Screenshot grounding data:

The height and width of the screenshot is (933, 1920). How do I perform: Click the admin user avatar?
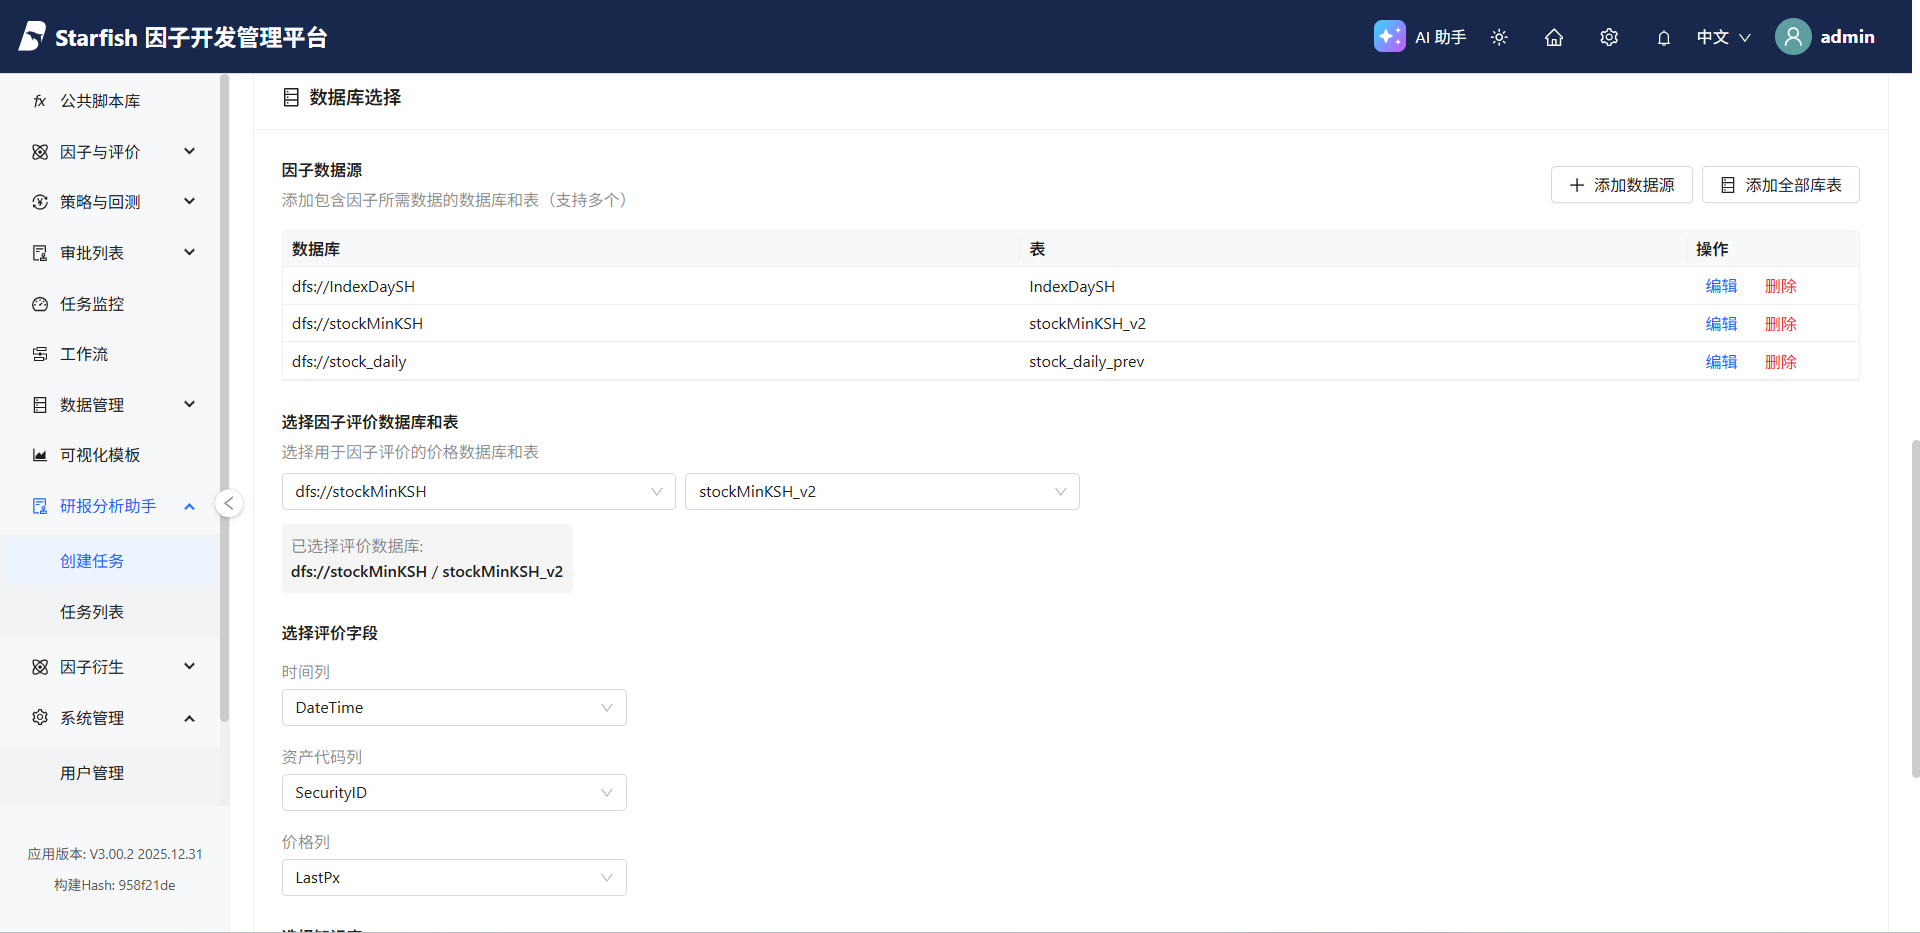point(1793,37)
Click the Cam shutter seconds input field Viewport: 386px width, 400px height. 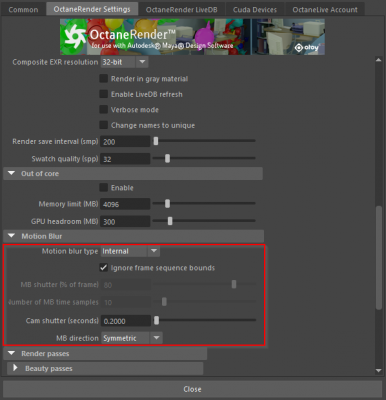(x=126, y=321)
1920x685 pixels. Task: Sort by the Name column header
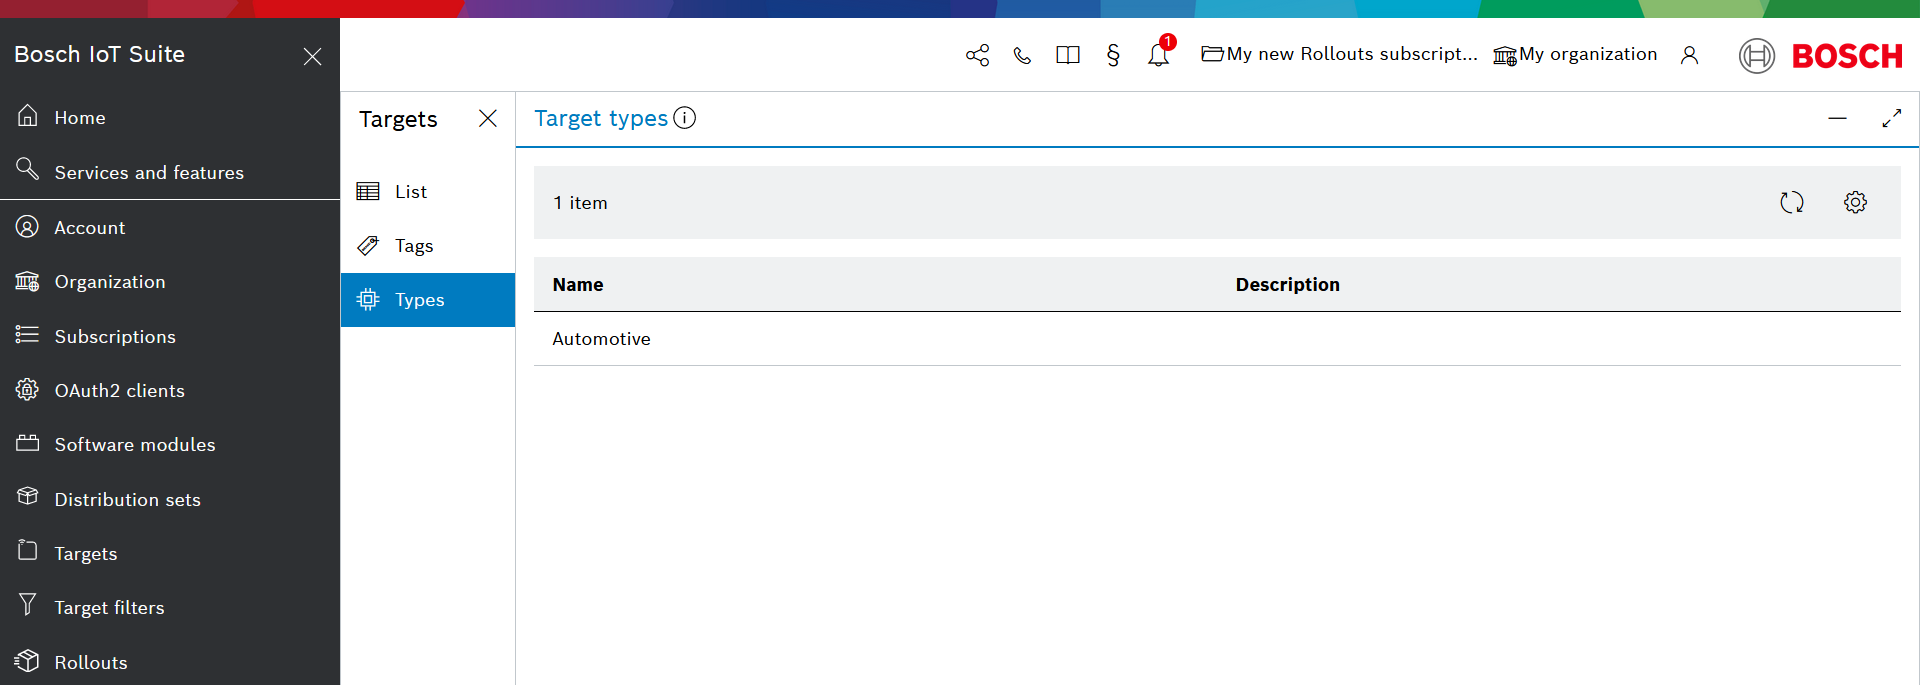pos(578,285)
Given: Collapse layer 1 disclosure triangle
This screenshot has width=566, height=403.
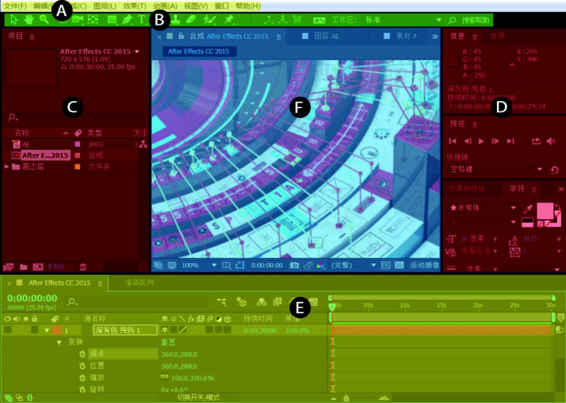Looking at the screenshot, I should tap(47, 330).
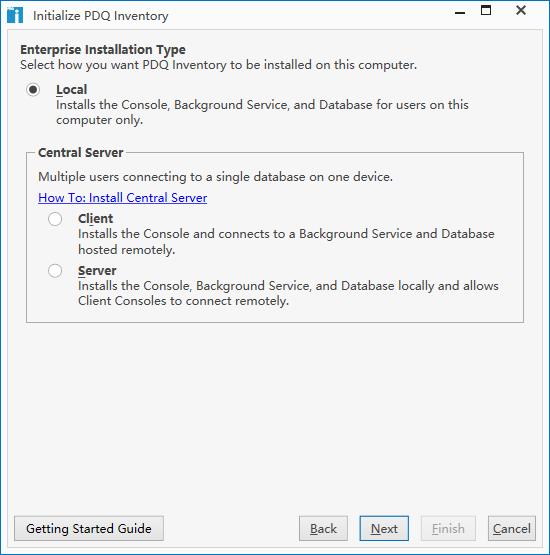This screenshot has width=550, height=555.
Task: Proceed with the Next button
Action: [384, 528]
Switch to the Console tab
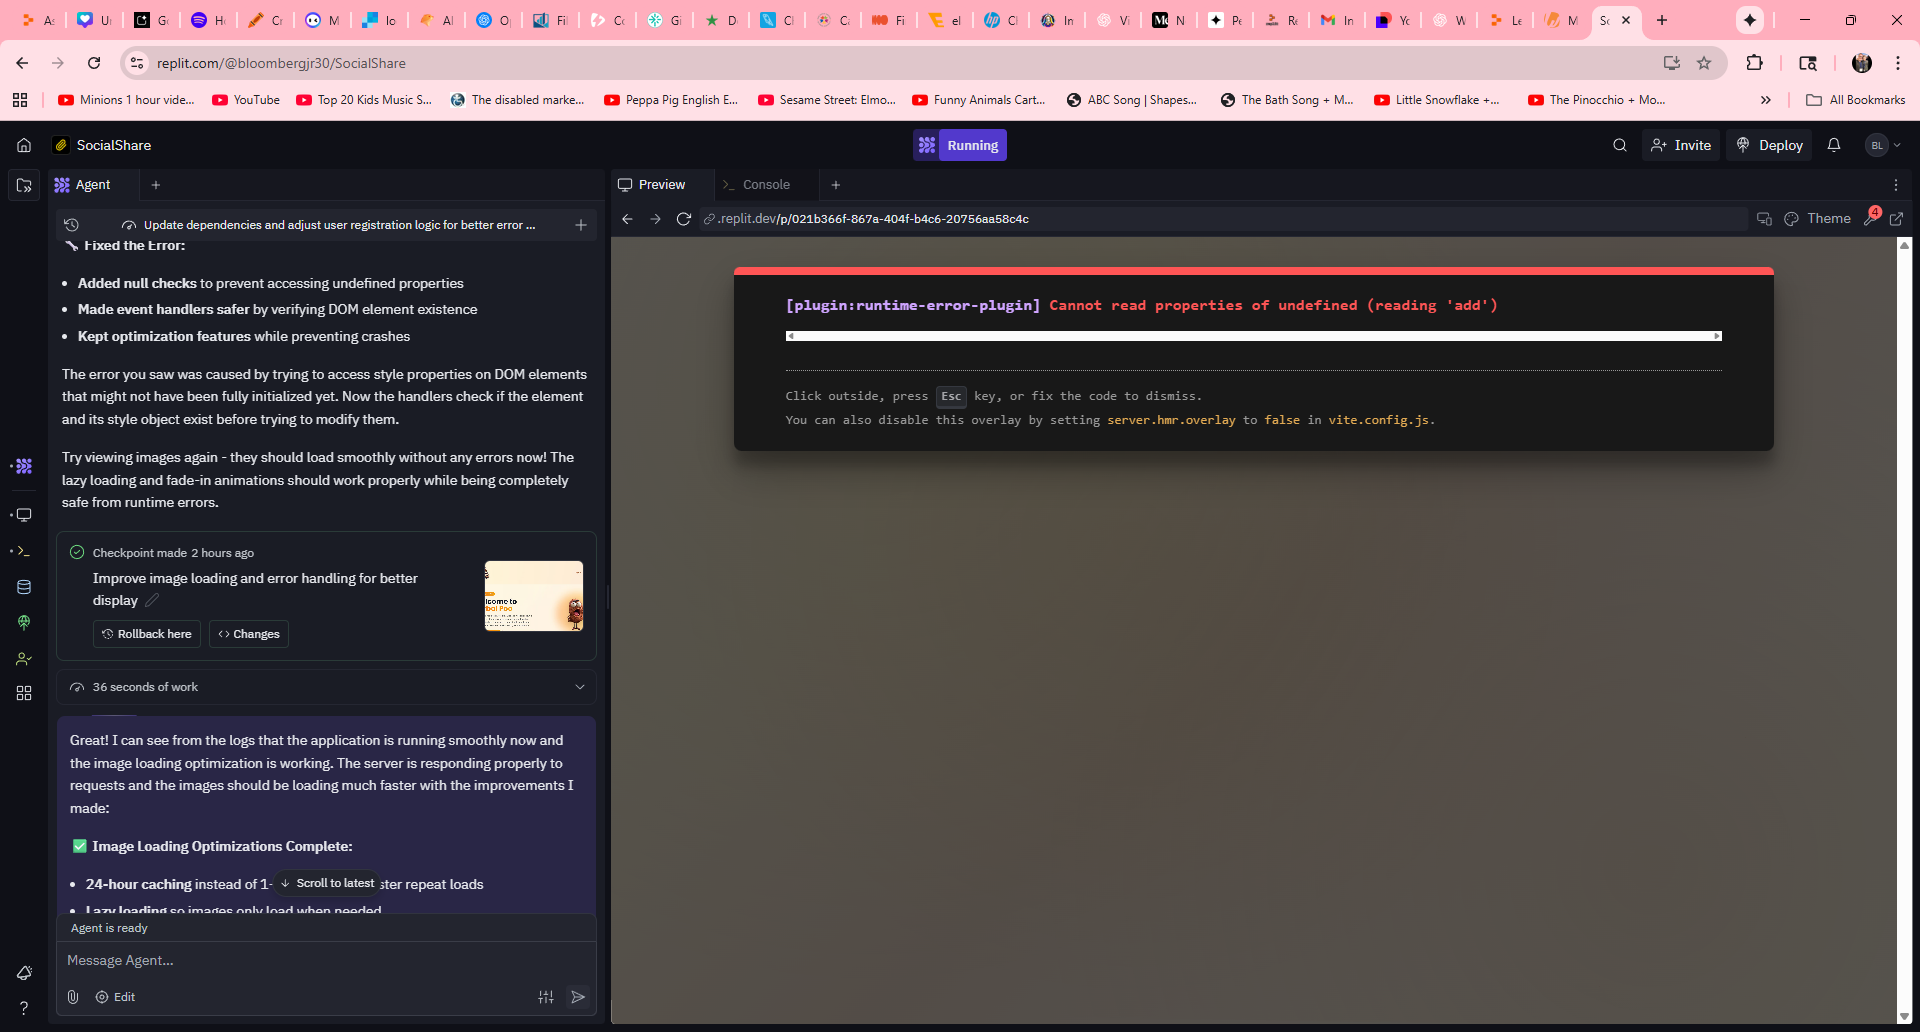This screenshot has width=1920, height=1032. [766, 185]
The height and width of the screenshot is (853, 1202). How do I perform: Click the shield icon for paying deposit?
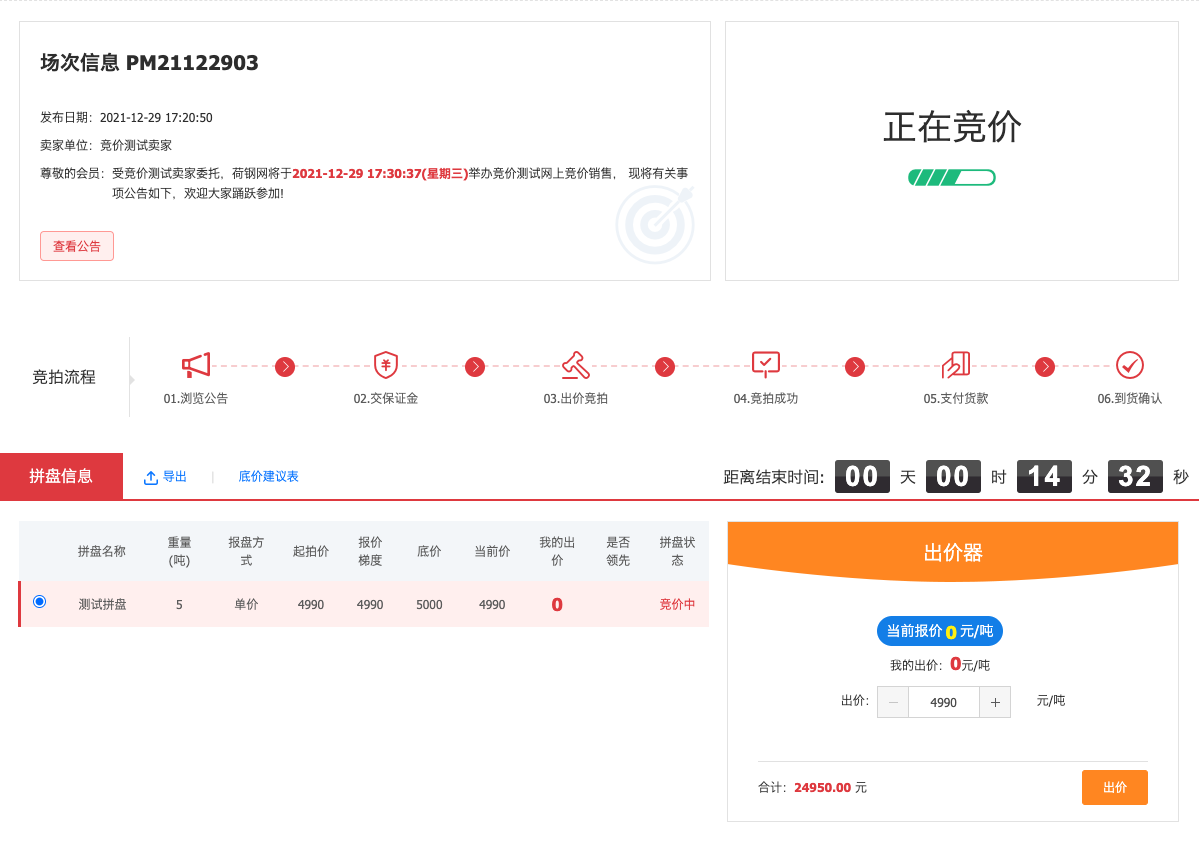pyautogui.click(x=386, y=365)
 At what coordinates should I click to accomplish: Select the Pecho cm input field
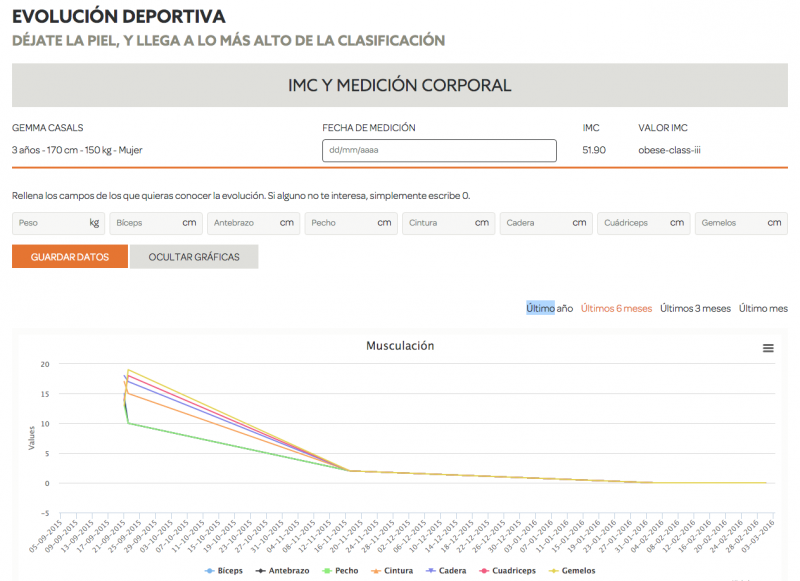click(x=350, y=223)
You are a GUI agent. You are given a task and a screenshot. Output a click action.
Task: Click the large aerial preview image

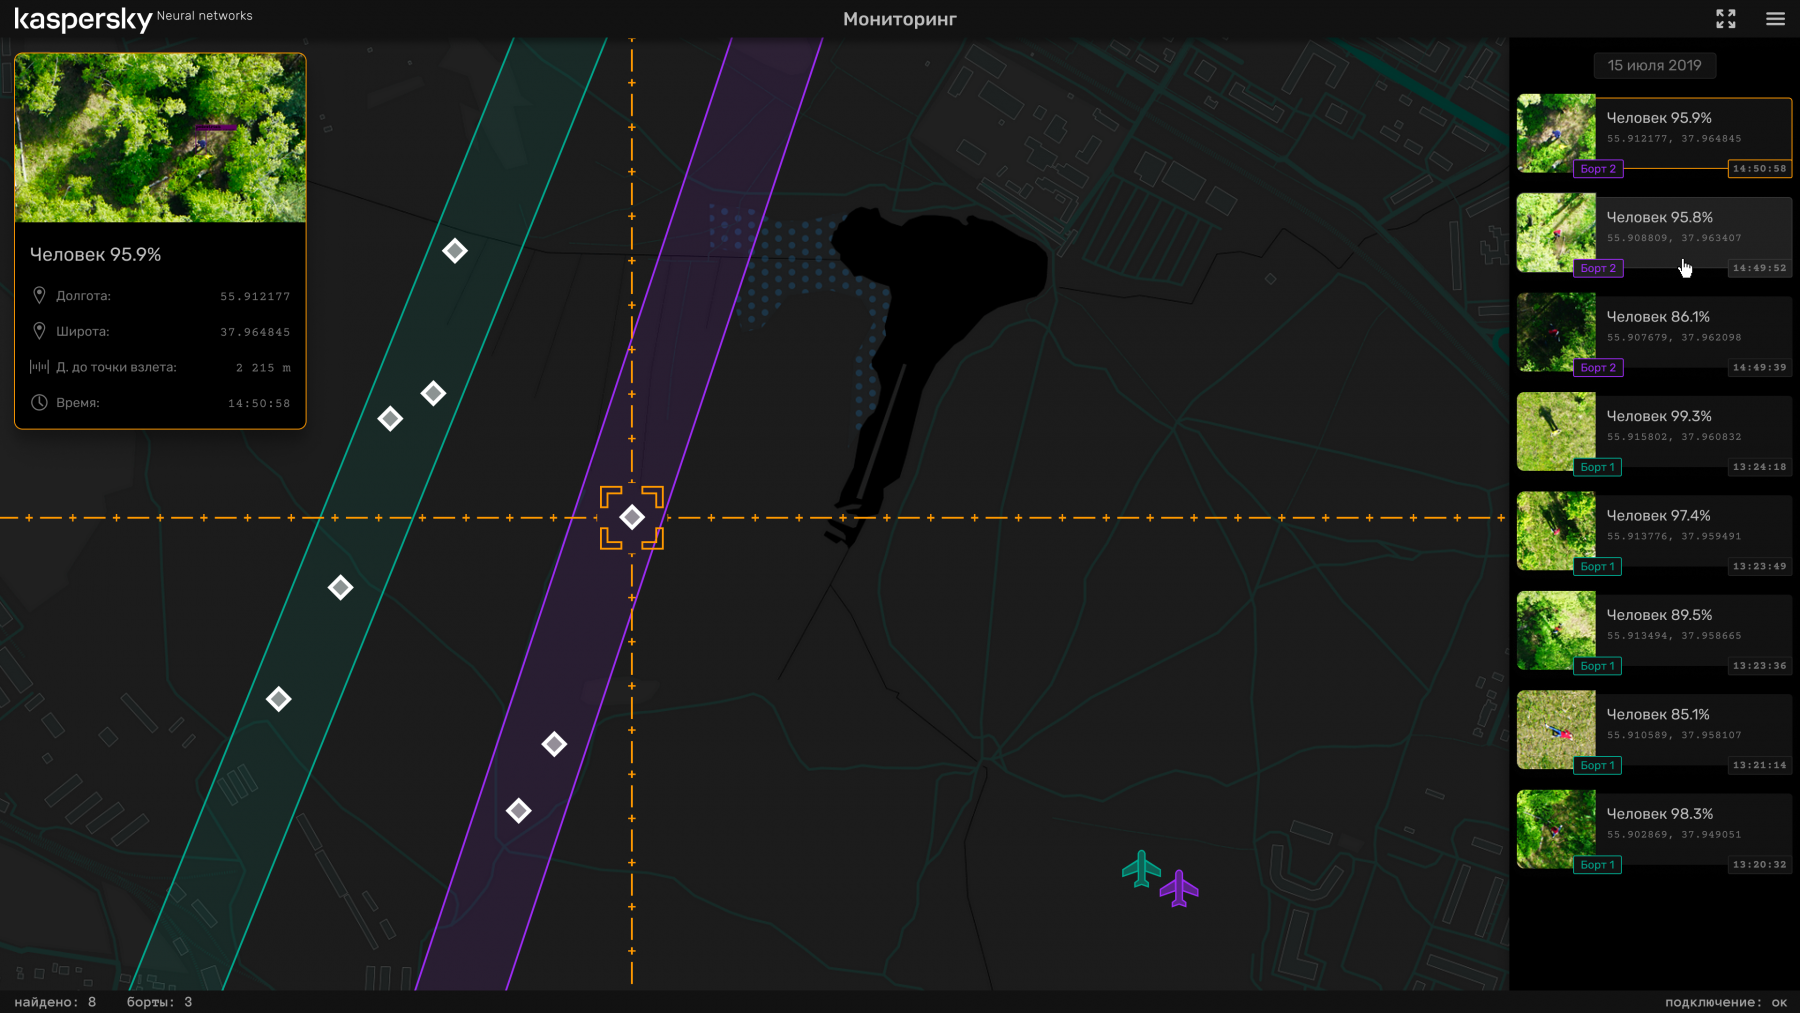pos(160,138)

- _WHAT IS REQUIRED_:
Give back exactly the lines from the one containing "You are a GUI" to the final line of the entries, both included, and no picture.

- _RESPONSE AREA_:
You are a GUI agent. You are given a task and a screenshot. Output a click action.
Task: Click the large aerial preview image

pos(160,138)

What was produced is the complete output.